The Kremlin solution: gas from Europe, loans from Russia
In mid-January, after two weeks without gas, the Tiraspol leaders went to Moscow. Gazprom announced that it would deliver so-called humanitarian gas to the region. The initial solutions proposed by Moscow suggested murky, non-transparent schemes involving sanctioned actors in contravention of Moldovan law, proving once again that instead of solutions, Russia was looking for leverage and creating a dilemma for the Moldovan government.
At the end of January, EU offered EUR 20 million in emergency aid to the Moldovan government to prevent a humanitarian crisis in the Transnistrian region. For two days, the leaders in Tiraspol and Moscow had no reaction to a solution that would end a month of freezing and blackouts in the region. Their propaganda apparatus had no messages prepared for this situation and in the end, Tiraspol’s de-facto leaders accepted the help, but publicly thanked the EU and… Russia. According to them, the latter showed ‘interest in finding a solution’ to the crisis.
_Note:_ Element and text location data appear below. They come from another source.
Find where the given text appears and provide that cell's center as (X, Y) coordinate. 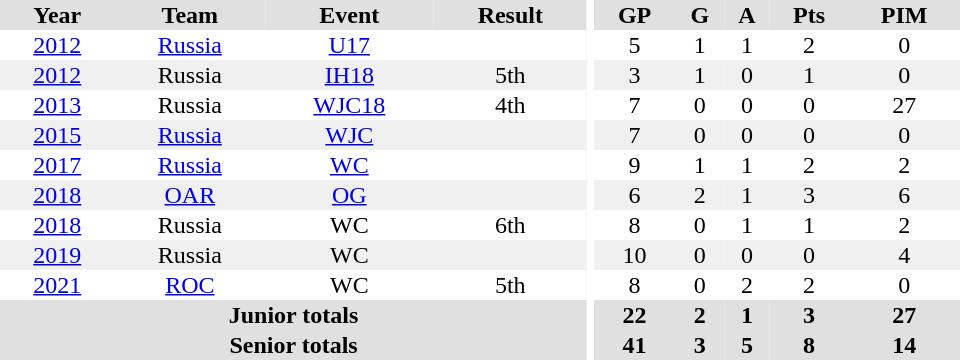
A (747, 15)
Event (349, 15)
G (700, 15)
OAR (190, 195)
22 (635, 315)
41 (635, 345)
6th (511, 225)
10 (635, 255)
ROC (190, 285)
Result (511, 15)
Team (190, 15)
IH18 (349, 75)
4th (511, 105)
9 (635, 165)
U17 (349, 45)
2021 (58, 285)
2017 (58, 165)
4 (904, 255)
Junior totals (294, 315)
Pts (810, 15)
WJC18 (349, 105)
GP (635, 15)
PIM (904, 15)
2015 (58, 135)
14 (904, 345)
OG (349, 195)
2019 (58, 255)
Year (58, 15)
WJC (349, 135)
Senior totals (294, 345)
2013 (58, 105)
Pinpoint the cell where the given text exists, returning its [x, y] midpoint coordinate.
EU helps for the long perspective
The EU has also offered another EUR 60 million for the Moldovan citizens on the left bank, subject to conditions. This time, Tiraspol has to implement several steps. This includes issues such as human rights in the region, the release of several illegal detainees, the lifting of the de-facto information blockade by including the Moldovan public broadcaster in the main Transnistrian cable operator’s network and gradually increase energy tariffs.
The offer indeed forced Moscow to react: it decided to deliver gas via the European market for a monthly value of USD 120 million, which is a costly ticket.
No return to status quo
What a paradoxical situation – despite all the talk about benefits from the long-term and stable flow of cheap Russian gas, Russia currently prefers to pay for more expensive gas bought on the European market and using short-term contracts than to deliver its own. Even using common sense is enough to see that Moldova’s stability and the wellbeing of its population on both banks of the Nistru river is not what Moscow seeks.
The Russian solution means uncertainty, possible interruptions whenever they would benefit the Kremlin’s hybrid operations, and a lot of propaganda.